Provided passage:
This stabilization becomes apparent if we compute the probabilities of different numbers of heads on repeated, independent coin tosses. Here is a plot of the probabilities for different numbers of heads in ten coin tosses:

The most likely number of heads is 5, which corresponds to a frequency of heads of 5 in 10, that is 1/2. However this most likely number arises with a probability of just under 0.25. That is, it mostly will not happen. The number of heads is spread over the range of roughly 2 to 8, corresponding to a frequencey of heads of 0.2 to 0.8. There is a probability of 0.978 that the number falls in this range.

Now consider the same plot but for fifty coin tosses:

Once again, the probability of exactly 25 head in 50 tosses is small--0.112. However now the numbers of heads is clustered more closely around this mean value of 25. The probability that the number of heads lies in the range of 18 to 32 is 0.967. This corresponds to the range of frequencies 0.36 to 0.64.

Information provided:
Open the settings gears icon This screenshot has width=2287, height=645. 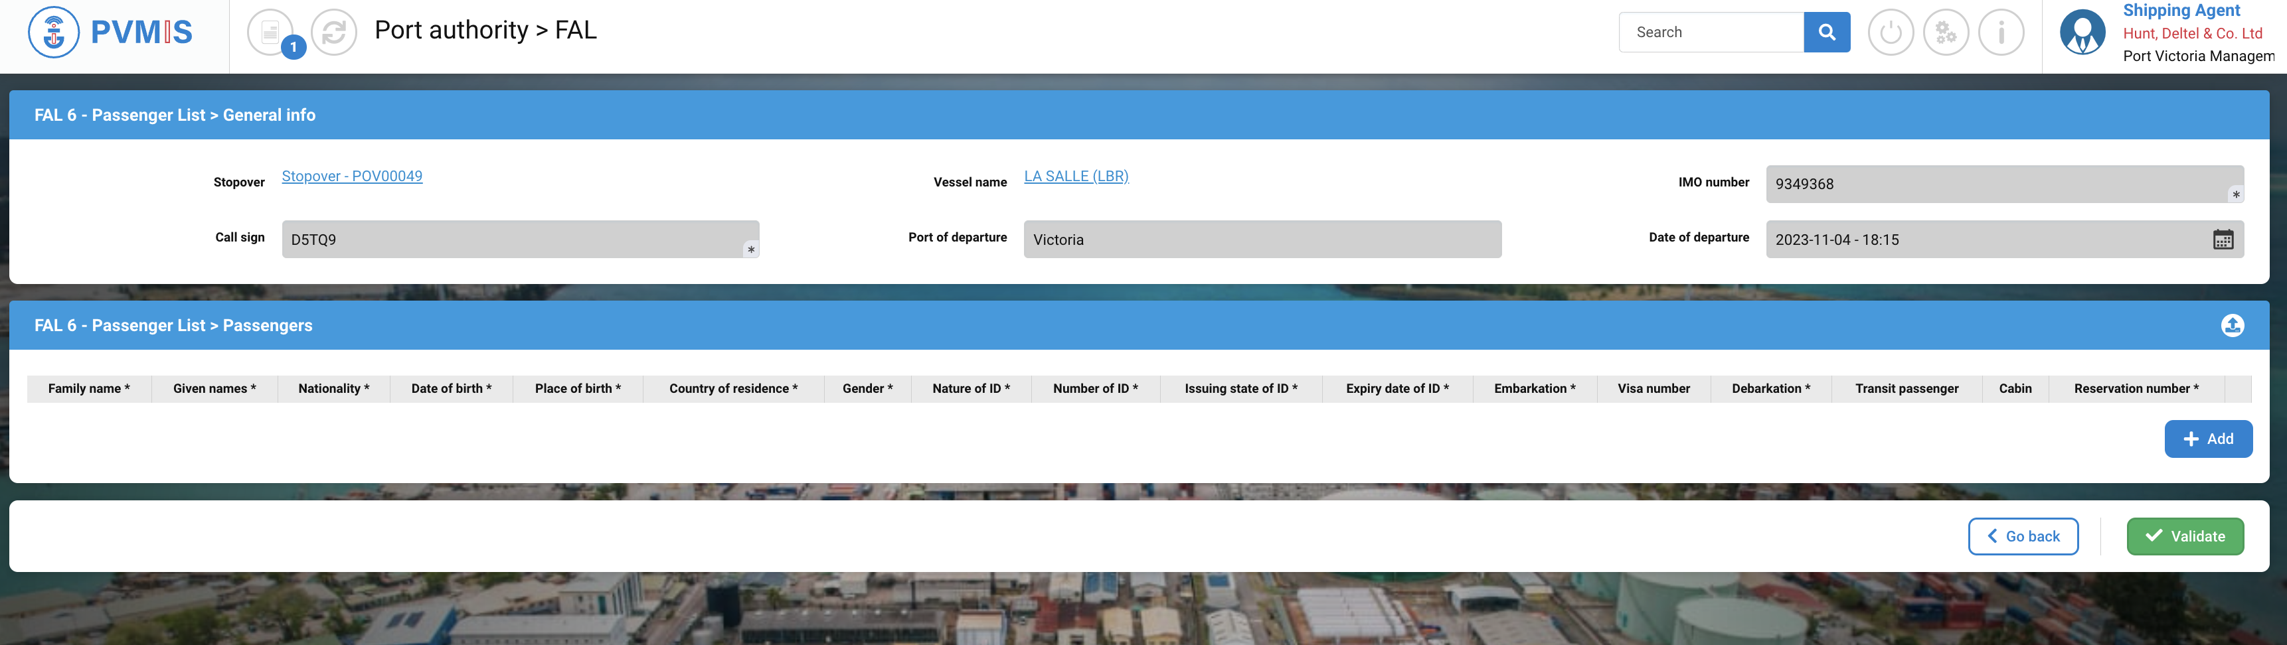[1945, 33]
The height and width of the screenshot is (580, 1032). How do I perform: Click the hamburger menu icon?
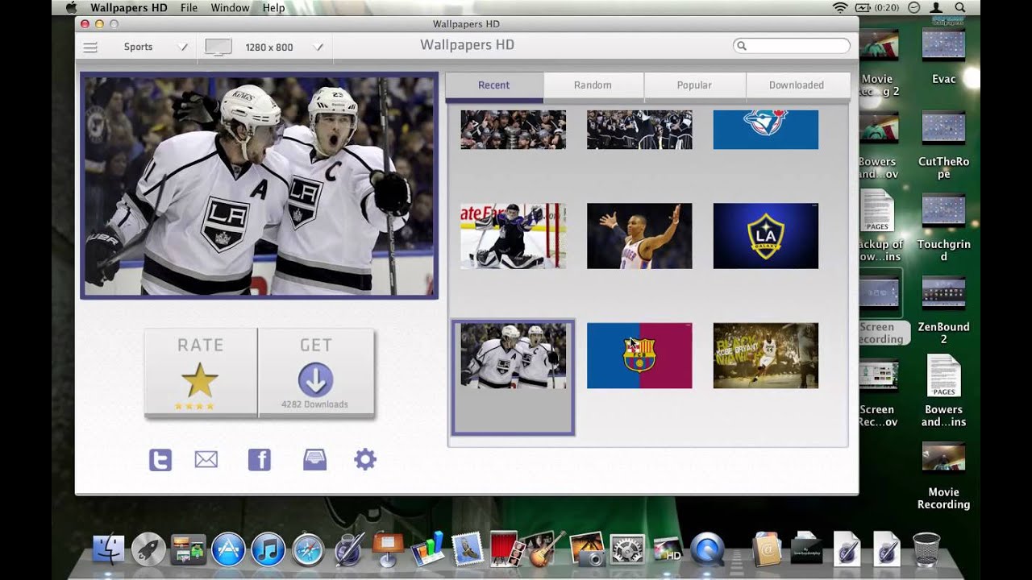(x=90, y=48)

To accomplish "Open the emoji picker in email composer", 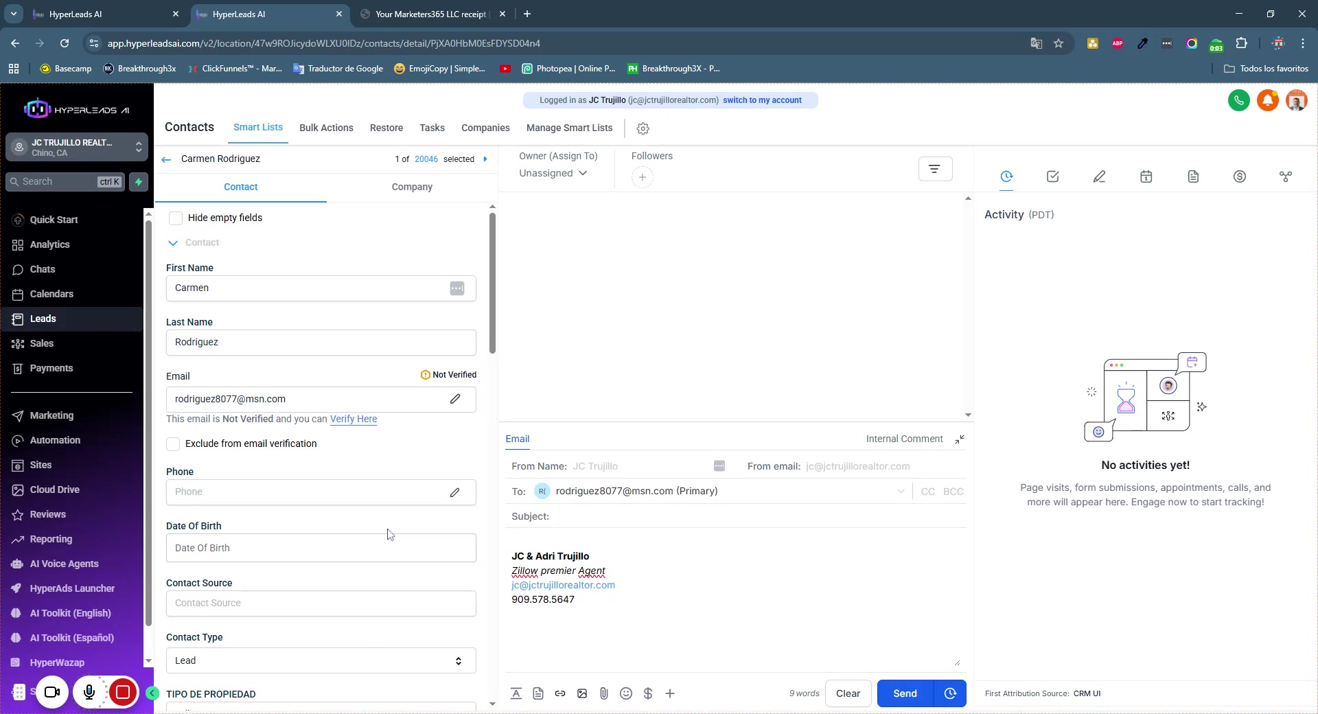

Task list:
A: Repeat everything in the coin-toss passage from "Now consider the" down to "0.36 to 0.64.".
B: According to the coin-toss passage, what is the probability that the number of heads in fifty tosses lies in the range of 18 to 32?
The listing was taken from a different source than the coin-toss passage.

Solutions:
A:
Now consider the same plot but for fifty coin tosses:

Once again, the probability of exactly 25 head in 50 tosses is small--0.112. However now the numbers of heads is clustered more closely around this mean value of 25. The probability that the number of heads lies in the range of 18 to 32 is 0.967. This corresponds to the range of frequencies 0.36 to 0.64.

B: 0.967